Di Maio sembra conoscere bene gli umori che si agitano a Palazzo Chigi. E la sua impressione è quella di chiunque altro, in queste ore così confuse, abbia agganciato un interlocutore nello staff del premier. Sulla scelta del prossimo Capo dello Stato i leader dei partiti devono tenere in considerazione i contraccolpi, inevitabili, che ci saranno sul governo di unità nazionale. Detto altrimenti, attorno a Draghi si avverte un timore: che i candidati spuntati finora non abbiano «l’altissimo profilo» e «la necessaria autorevolezza internazionale», per usare le espressioni di questi giorni dei leader, dell’ex presidente della Banca centrale europea. Esclusi Mattarella e, in subordine, Amato, tutti gli altri potrebbero squilibrare il rapporto di pesi e contrappesi che è consigliabile mantenere tra due istituzioni come il Quirinale e la presidenza del Consiglio. È evidente che questo ragionamento nasce dopo le indiscrezioni su Pier Ferdinando Casini. Sulla carta il profilo del senatore sembra avere tutte le qualità elencate dai partiti: è un ex presidente della Camera, politico navigatissimo, superstite di infiniti naufragi e tante legislature, ed è di dichiarata fede atlantista. È vero che se fosse eletto «dalla maggioranza più ampia possibile» rispetterebbe l’auspicio che fece lo stesso Draghi lo scorso 22 dicembre.

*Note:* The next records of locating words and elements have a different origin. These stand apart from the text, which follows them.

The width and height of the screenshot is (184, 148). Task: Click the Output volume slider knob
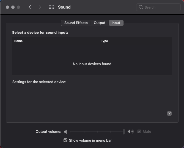pos(124,132)
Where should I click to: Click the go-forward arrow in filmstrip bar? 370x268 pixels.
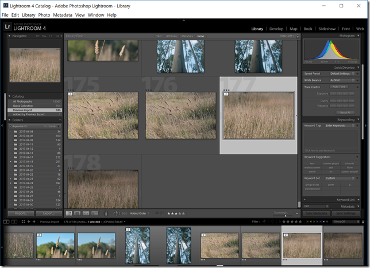point(34,221)
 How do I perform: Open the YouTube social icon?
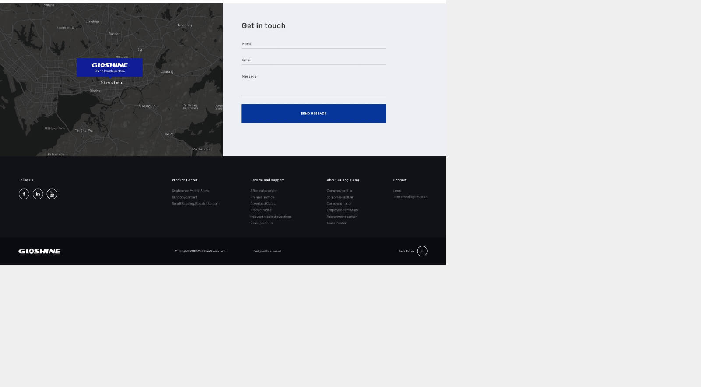tap(52, 194)
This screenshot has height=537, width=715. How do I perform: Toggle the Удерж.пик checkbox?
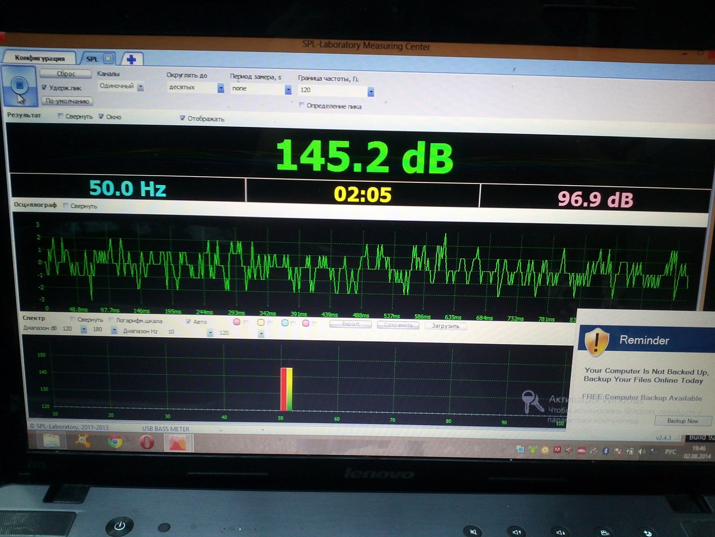(x=44, y=87)
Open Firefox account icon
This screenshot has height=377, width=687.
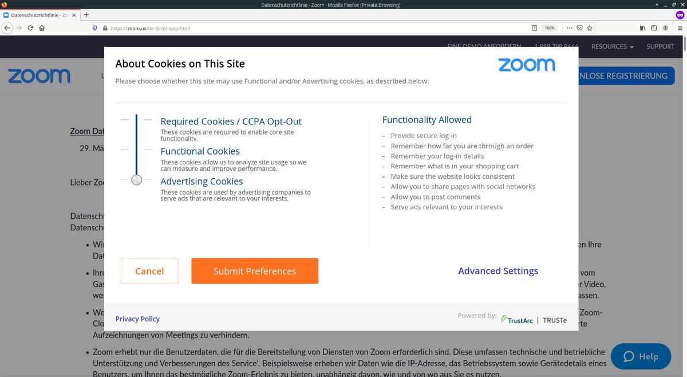665,28
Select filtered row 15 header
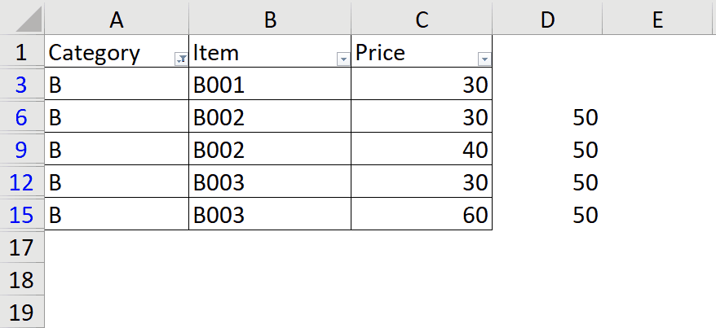 click(22, 215)
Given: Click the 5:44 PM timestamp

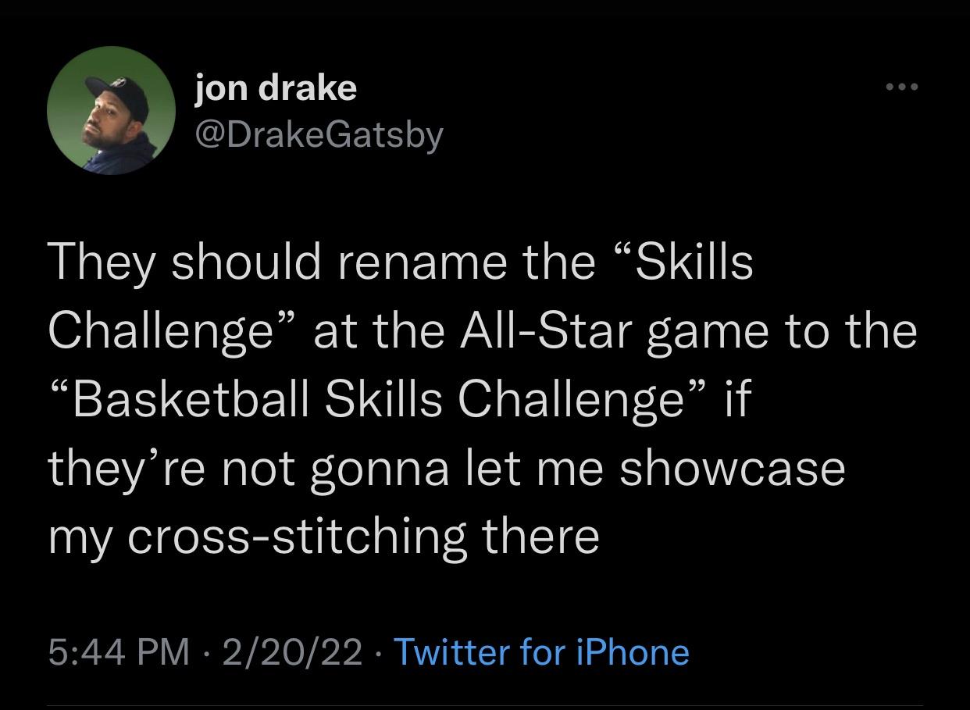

Ma chi conosce l’ex banchiere sa che in quel momento le sue parole si riferivano a ben altre personalità. Mattarella, citato esplicitamente in quella e altre occasioni pubbliche, e Amato, nonostante si racconti che con l’attuale premier si sia creata una certa freddezza nei rapporti. Amato è comunque un ex presidente del Consiglio, studioso molto stimato e, come Mattarella fino al giorno della sua investitura, è un giudice costituzionale. Infine, ha dalla sua un apprezzamento trasversale che può ammorbidire le diffidenze persino dentro la Lega e il M5S, soprattutto se in cambio può garantire la continuità del governo, con Draghi al suo posto.